Record set section start
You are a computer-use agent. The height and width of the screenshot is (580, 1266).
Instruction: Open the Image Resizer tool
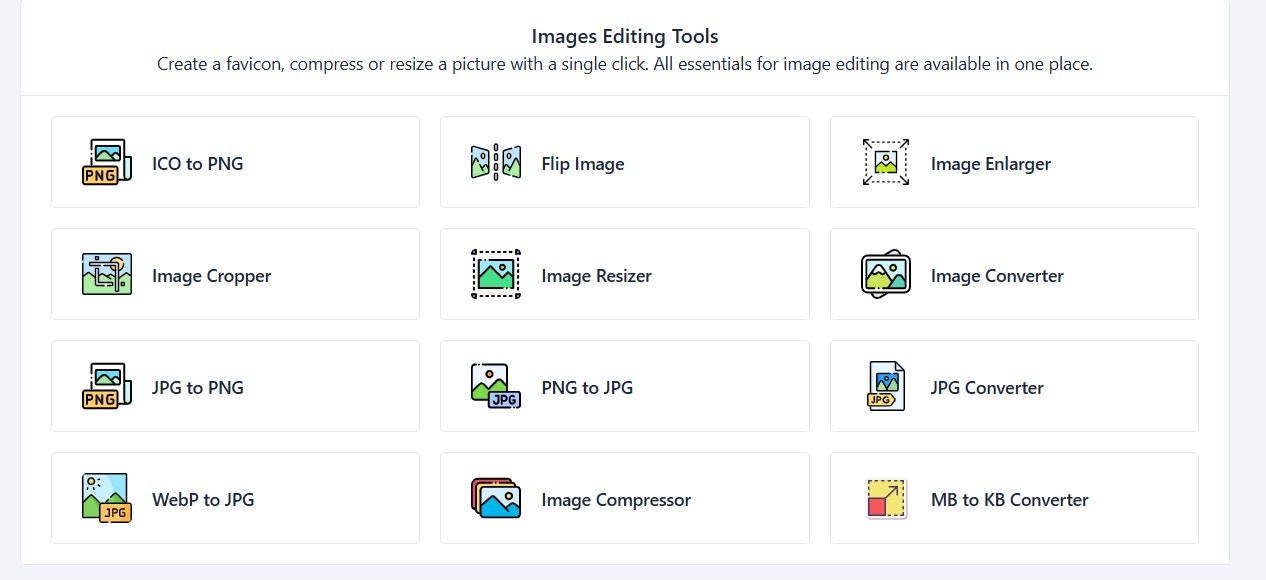tap(624, 274)
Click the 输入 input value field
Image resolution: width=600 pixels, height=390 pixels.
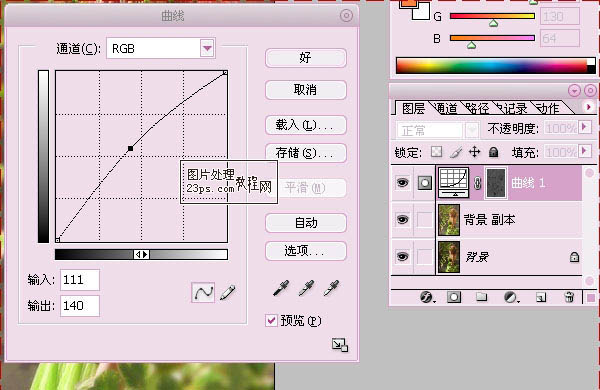click(80, 280)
Record set section end
[Exercise directions] Could you reproduce the data above exactly, without its pictures?

[Written response]
You are a computer-use agent. The height and width of the screenshot is (580, 1266).
Instruction: Open the Image Resizer tool
tap(624, 274)
Click the 输入 input value field
Image resolution: width=600 pixels, height=390 pixels.
click(80, 280)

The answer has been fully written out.